Wish You Were Here
Well, would you look at this? It's Holly's first Sleazegrinder book review! (As an aside, this is actually the second book that I have been sent to review, but the first one was so dreadful that I elected to ignore it. If you come across it in a bookstore someday, might I suggest that you ignore it, as well? Ah Christ, I feel guilty even typing the title so you'll be able to recognize, and, therefore, avoid, it. If you really must know, you can message me. I'd offer to send you my copy, but I'm using it for scrap paper.)

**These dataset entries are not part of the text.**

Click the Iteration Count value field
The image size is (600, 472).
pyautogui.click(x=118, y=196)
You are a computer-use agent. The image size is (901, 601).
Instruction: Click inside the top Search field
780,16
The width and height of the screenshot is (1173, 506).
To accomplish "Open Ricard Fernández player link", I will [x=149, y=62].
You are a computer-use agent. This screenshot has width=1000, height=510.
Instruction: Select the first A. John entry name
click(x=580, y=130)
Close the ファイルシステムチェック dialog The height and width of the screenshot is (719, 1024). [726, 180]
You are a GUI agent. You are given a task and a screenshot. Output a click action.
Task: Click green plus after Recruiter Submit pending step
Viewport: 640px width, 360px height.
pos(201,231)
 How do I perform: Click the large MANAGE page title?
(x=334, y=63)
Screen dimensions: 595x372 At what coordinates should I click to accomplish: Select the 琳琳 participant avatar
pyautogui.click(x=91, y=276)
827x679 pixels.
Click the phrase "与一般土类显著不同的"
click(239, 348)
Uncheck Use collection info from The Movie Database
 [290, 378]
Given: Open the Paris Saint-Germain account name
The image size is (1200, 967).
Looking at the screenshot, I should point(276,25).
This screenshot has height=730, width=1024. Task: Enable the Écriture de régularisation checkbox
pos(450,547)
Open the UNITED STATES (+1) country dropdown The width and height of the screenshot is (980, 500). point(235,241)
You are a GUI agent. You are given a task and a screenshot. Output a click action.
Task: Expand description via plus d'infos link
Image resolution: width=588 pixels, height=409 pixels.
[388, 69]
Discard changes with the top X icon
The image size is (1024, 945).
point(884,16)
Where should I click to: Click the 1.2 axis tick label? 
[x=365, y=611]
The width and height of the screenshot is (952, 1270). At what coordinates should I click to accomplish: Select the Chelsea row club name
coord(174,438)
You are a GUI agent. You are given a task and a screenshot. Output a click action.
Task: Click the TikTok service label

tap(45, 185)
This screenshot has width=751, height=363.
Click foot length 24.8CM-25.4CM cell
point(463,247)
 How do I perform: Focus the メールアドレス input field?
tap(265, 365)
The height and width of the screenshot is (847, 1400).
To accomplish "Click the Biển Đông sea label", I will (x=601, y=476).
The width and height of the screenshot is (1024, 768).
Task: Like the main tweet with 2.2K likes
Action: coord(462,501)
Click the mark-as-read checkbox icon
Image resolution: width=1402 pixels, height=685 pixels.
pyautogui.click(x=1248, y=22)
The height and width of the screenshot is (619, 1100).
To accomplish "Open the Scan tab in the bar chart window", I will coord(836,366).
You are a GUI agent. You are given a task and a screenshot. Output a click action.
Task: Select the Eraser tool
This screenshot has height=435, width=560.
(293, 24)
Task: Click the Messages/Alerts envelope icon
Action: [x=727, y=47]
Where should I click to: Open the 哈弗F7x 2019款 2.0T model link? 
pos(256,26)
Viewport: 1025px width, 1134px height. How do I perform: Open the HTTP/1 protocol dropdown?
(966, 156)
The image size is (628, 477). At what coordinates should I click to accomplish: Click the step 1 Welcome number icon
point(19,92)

Okay, where were we? Ah yes, Wish You Were Here, the second bound literary offering from www.buzznet.com 's Leslie Simon, coauthor of Everybody Hurts: An Essential Guide to Emo Culture. (I am infinitely thankful that I didn't have to read that one, let me assure you.) In this "essential guide to your favorite music scenes-from punk to indie and everything in between," Simon focusses on eleven influential American musical hotspots, providing a brief history of each scene, its major players (including bands, albums, record labels, promoters, and clubs), and a handy Lonely-Planet-esque guide to the area's notable venues and eateries. Each chapter also offers a snide comedic bit poking fun at the various scenes and their accompanying scenesters. Simon writes like a true grinder of sleaze, albeit one raised on a consumer diet of Gossip Girl, Perez Hilton, Dashboard Confessional, and Diet Coke. But she does know her musical history, and her knowledge of popular culture is frightening in its scope. (More names were dropped in the writing of this book than flakes of snow fell in southern Ontario this past winter. And we got a lot of fucking snow, man.) Would I recommend this book? Sure. Maybe not to hardcore sleaze fans, because you probably don't give a shit about where Conor Oberst played his first gig, but I'd recommend it to fledgling music fans raised on consumer diets of Gossip Girl, Perez Hilton, Dashboard Confessional, and Diet Coke in a heartbeat. She's smart, sarcastic, and fun, this Leslie girl, and she also recognizes Adam Levine (from Maroon 5)'s inherent douchebaggery, and that definitely counts for something.
(As an aside, one thing that drove me bonkers about this book was the footnotes. The notes themselves were always informative and/or entertaining, but the asterixes used to direct the reader to said footnotes were printed in what has to be the world's tiniest font. Most of the time, I wasn't even aware of a footnote's existence until I saw the text there at the bottom of the page, and then I had to scan the page with a magnifying glass to locate the little fucker to which the footnote corresponded. Harper Collins, if you're reading, might I recommend fixing this in subsequent printings? Your readers will thank you.)